Due: Mar 29 by 11:59pm

Submission Instructions: Create a zip file of all the files in your R project folder for this assignment, then submit your zip file on the corresponding assignment submission on Blackboard.

Weight: This assignment is worth 4% of your final grade.

Purpose: The purposes of this assignment are:

  • To practice creating data frames in R.
  • To practice merging and slicing data frames in R.

Assessment: Each question indicates the % of the assignment grade, summing to 100%. The credit for each question will be assigned as follows:

  • 0% for not attempting a response.
  • 50% for attempting the question but with major errors.
  • 75% for attempting the question but with minor errors.
  • 100% for correctly answering the question.

The reflection portion is always worth 10% and graded for completion.

Rules:

  • Problems marked SOLO may not be worked on with other classmates, though you may consult instructors for help.
  • For problems marked COLLABORATIVE, you may work in groups of up to 3 students who are in this course this semester. You may not split up the work – everyone must work on every problem. And you may not simply copy any code but rather truly work together and submit your own solutions.

Readings

The readings from the last week will serve as a helpful reference as you complete this assignment. You can review them here:

1) Staying organized [SOLO, 5%]

Download and use this template for your assignment. Inside the “hw8” folder, open and edit the R script called hw8.R and fill out your name, GW netID, and the names of anyone you worked with on this assignment.

Using good style

For this assignment, you must use good style to receive full credit. Follow the best practices described in this style guide.

2) Inspect package data [SOLO, 15%]

Write R code to install the dslabs package from CRAN, then write code to load the package. Write some code to preview and inspect the movielens data frame that gets loaded when you load the package using some of the techniques we saw in class. For each of the following questions, write code to find your answer and leave a detailed response in a comment:

  • What is this dataset about?
  • How many observations are in the data frame?
  • What is the original source of the data?
  • What type of data is each variable?
  • What are the years of the earliest and most recent observations in the data set?

3) Answer questions about the data [COLLABORATIVE, 25%]

For each of the following questions, write code to find your answer and leave a detailed response in a comment:

  • What is the min, mean, and max rating in the data set?
  • How many observations received the maximum rating?
  • What percentage of total observations received the maximum rating?
  • What is the title of the observation with the longest title (in terms of numbers of letters in the title)?

4) Loading and inspecting external data [SOLO, 20%]

Write R code to read in the prisoners2019.csv file located in the data folder.

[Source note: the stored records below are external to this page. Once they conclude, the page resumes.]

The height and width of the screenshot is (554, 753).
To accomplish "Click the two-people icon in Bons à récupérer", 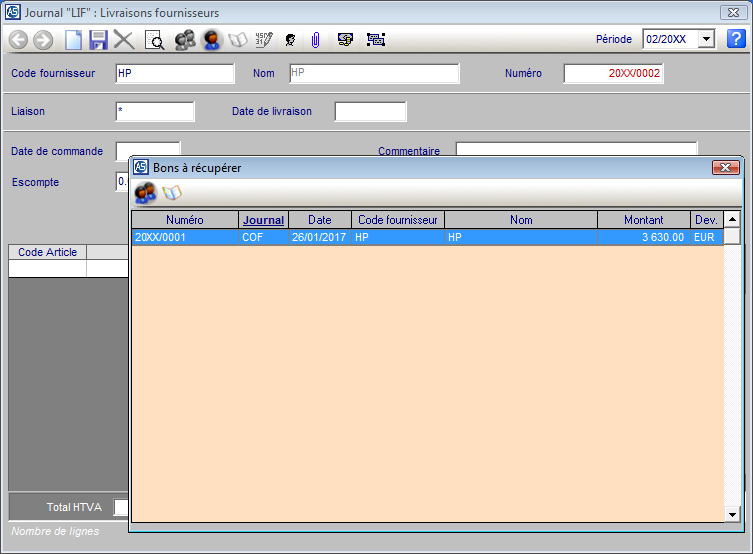I will tap(145, 192).
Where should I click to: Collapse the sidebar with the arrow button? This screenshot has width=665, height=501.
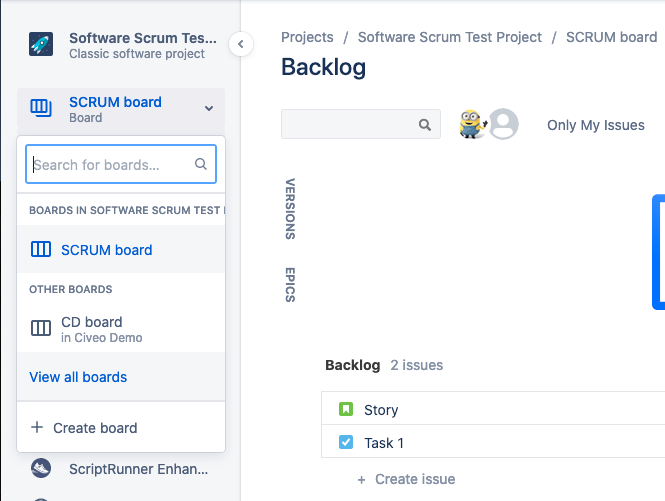point(240,44)
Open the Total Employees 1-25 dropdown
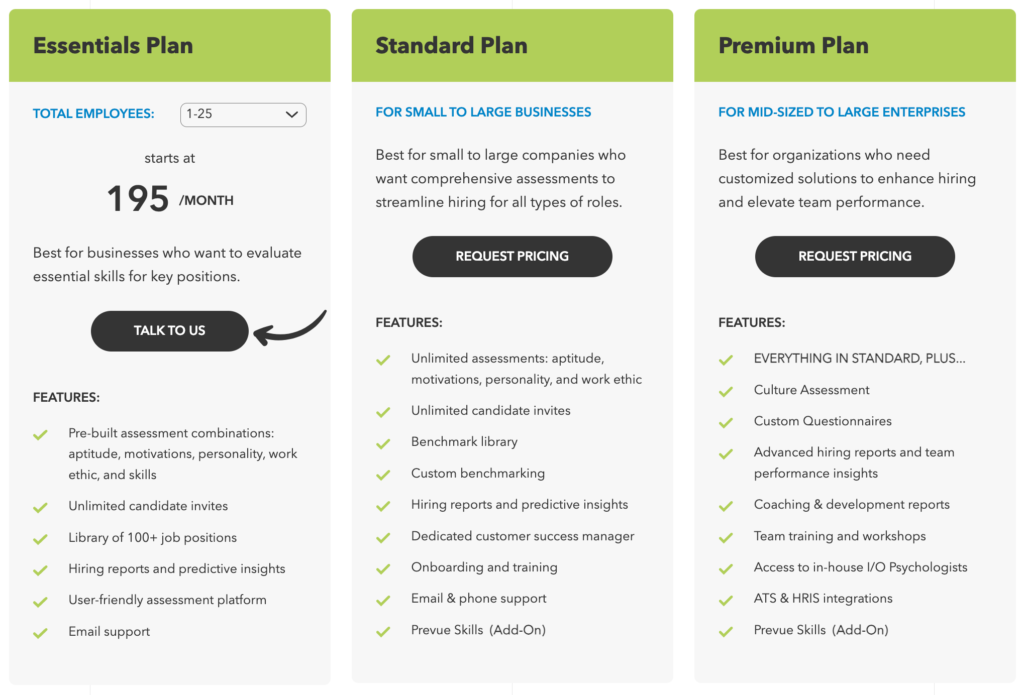Viewport: 1024px width, 695px height. click(243, 114)
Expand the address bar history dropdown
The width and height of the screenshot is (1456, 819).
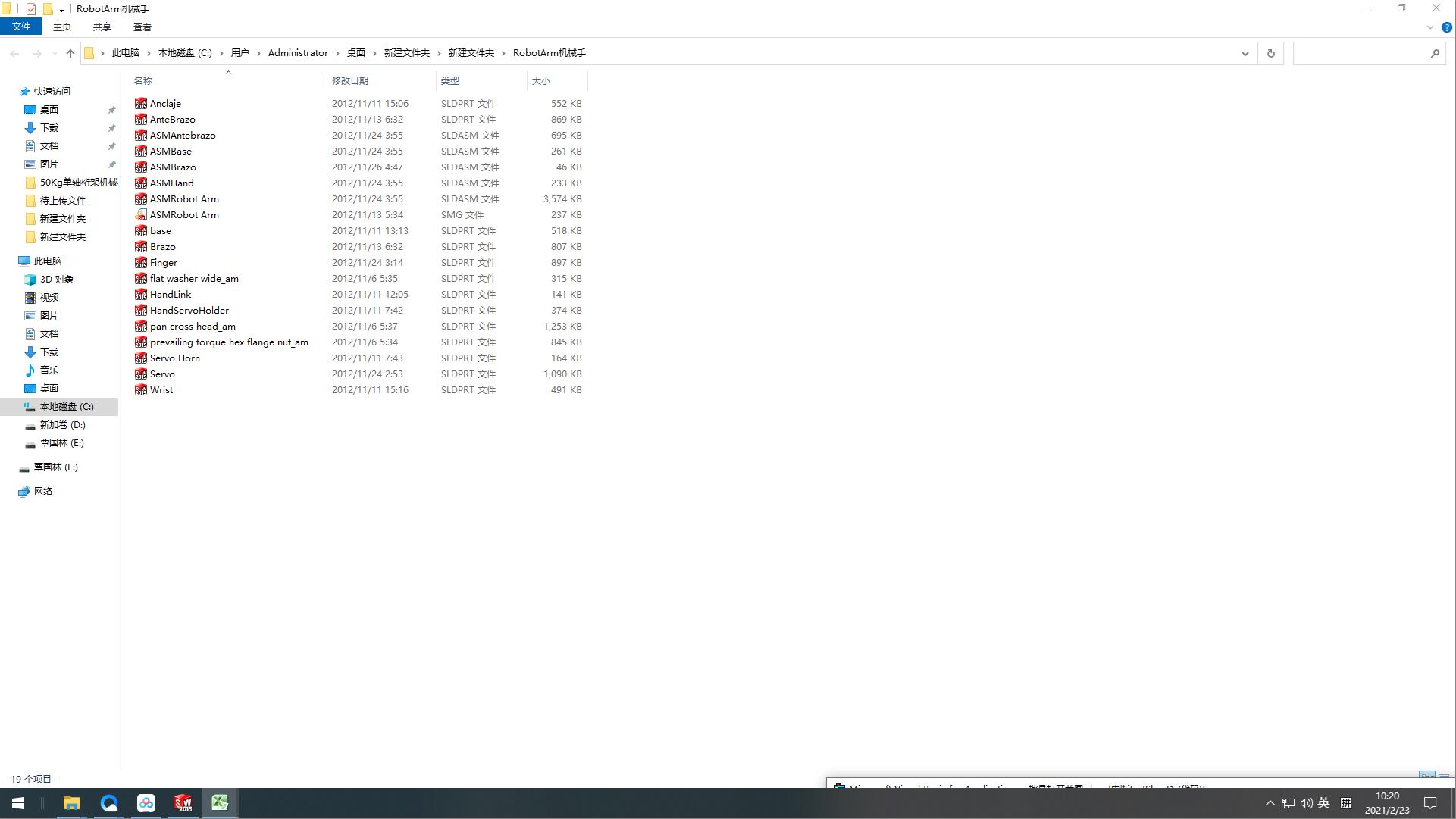tap(1245, 53)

Store the object as df. Write some code to preview and inspect the df data frame using some of the techniques we saw in class. For each of the following questions, write code to find your answer and leave a detailed response in a comment:

  • What do you think this dataset is about?
  • How many observations are in the data frame?
  • What type of data is each variable?

5) Answer questions about the data [COLLABORATIVE, 25%]

For each of the following questions, write code to find your answer and leave a detailed response in a comment:

  • Which states have the highest and lowest total prison population?
  • Which states have the highest and lowest total prison population as a percentage of the total state population?
  • According to the 2020 U.S. Census, only 12.4% of the U.S. population is black, but some states have imprisoned more black people than any other race. Which states fit this description?

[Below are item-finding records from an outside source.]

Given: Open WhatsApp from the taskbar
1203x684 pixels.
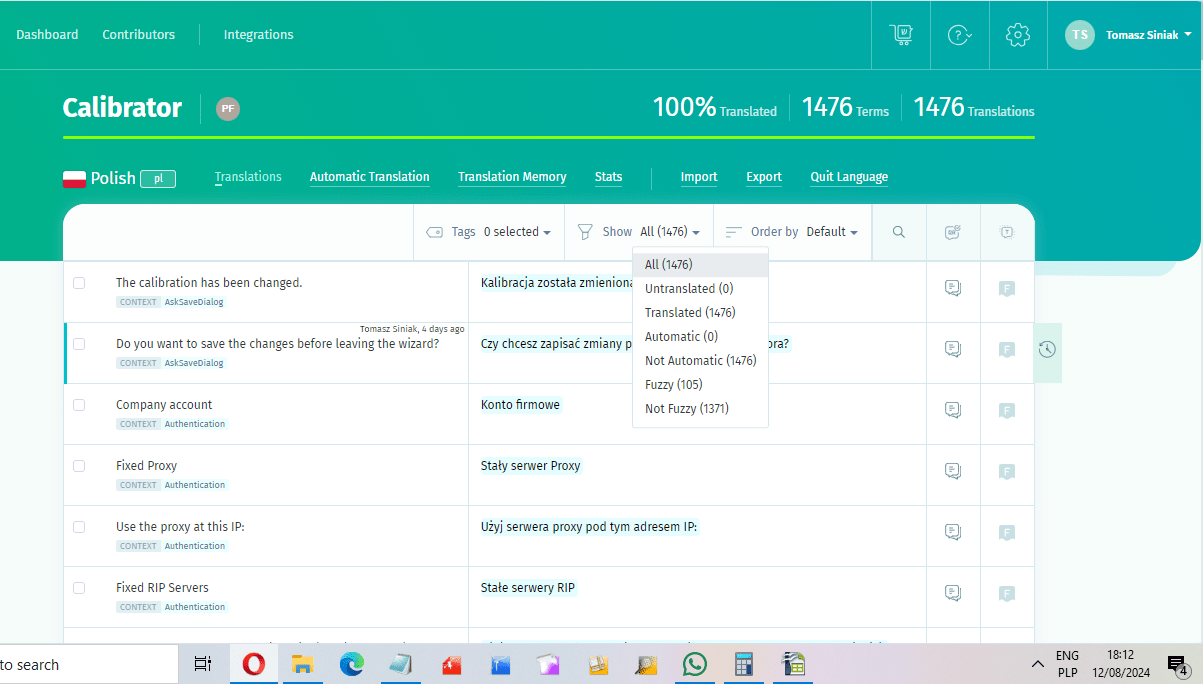Looking at the screenshot, I should [694, 664].
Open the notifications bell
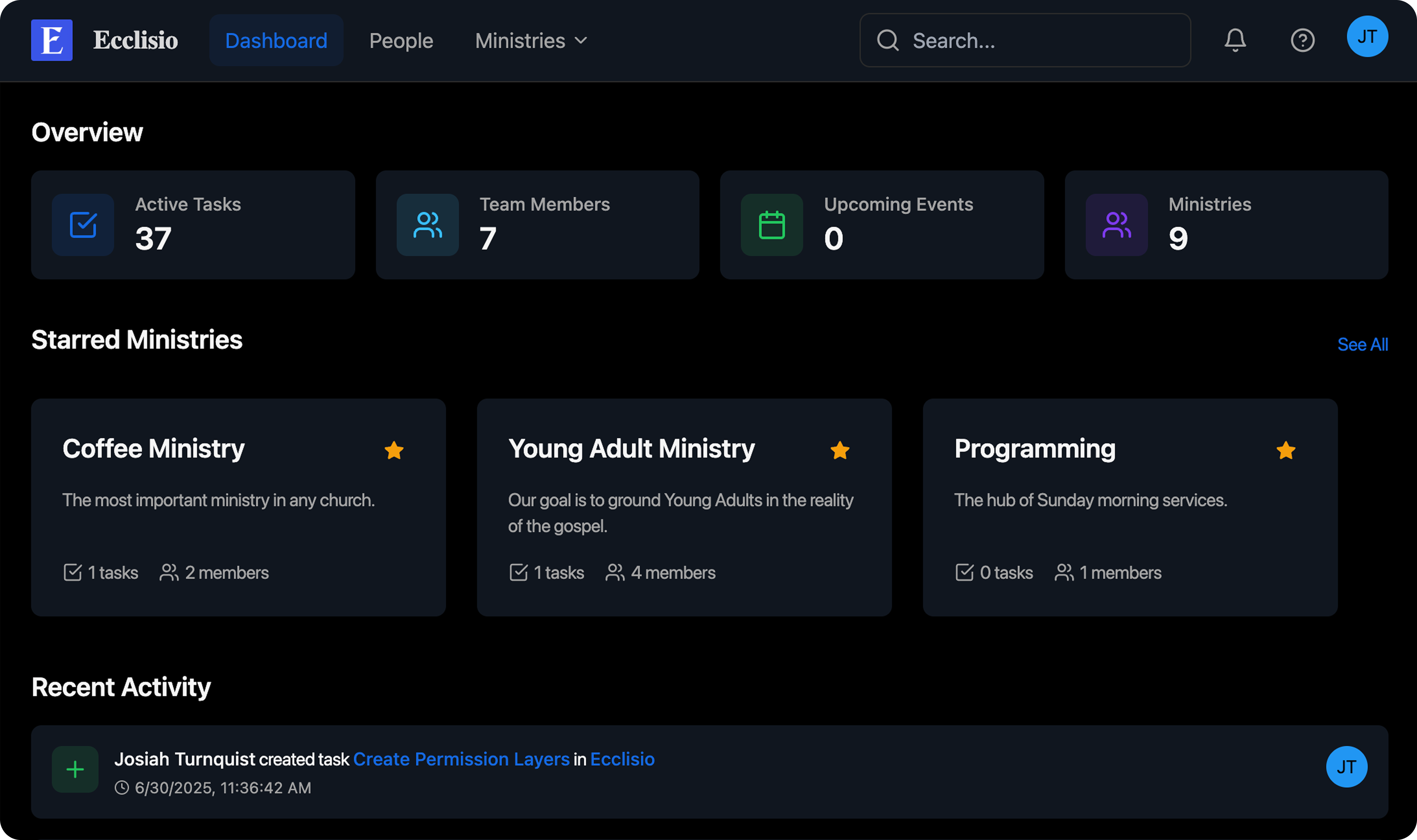Screen dimensions: 1417x840 (1235, 40)
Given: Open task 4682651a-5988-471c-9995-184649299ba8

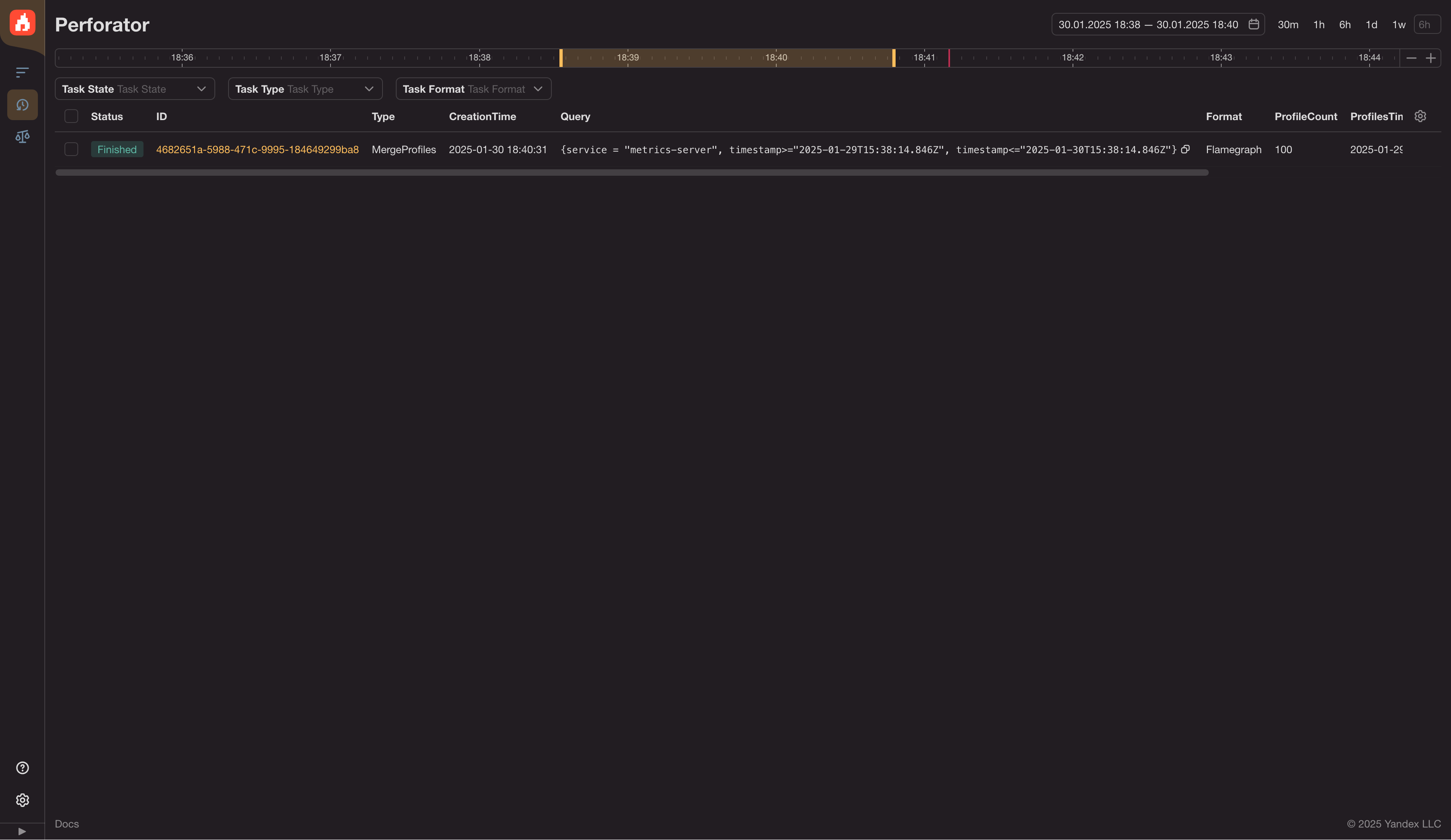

6) Read and reflect [SOLO, 10%]

Read and reflect on the following readings to preview what we will be covering next:

Afterwards, in a comment (#) in your .R file, write a short reflection on what you’ve learned and any questions or points of confusion you have about what we’ve covered thus far. This can just few a few sentences related to this assignment, next week’s readings, things going on in the world that remind you something from class, etc. If there’s anything that jumped out at you, write it down.

Submit

Instructions for how to submit your assignment are at the top of this page.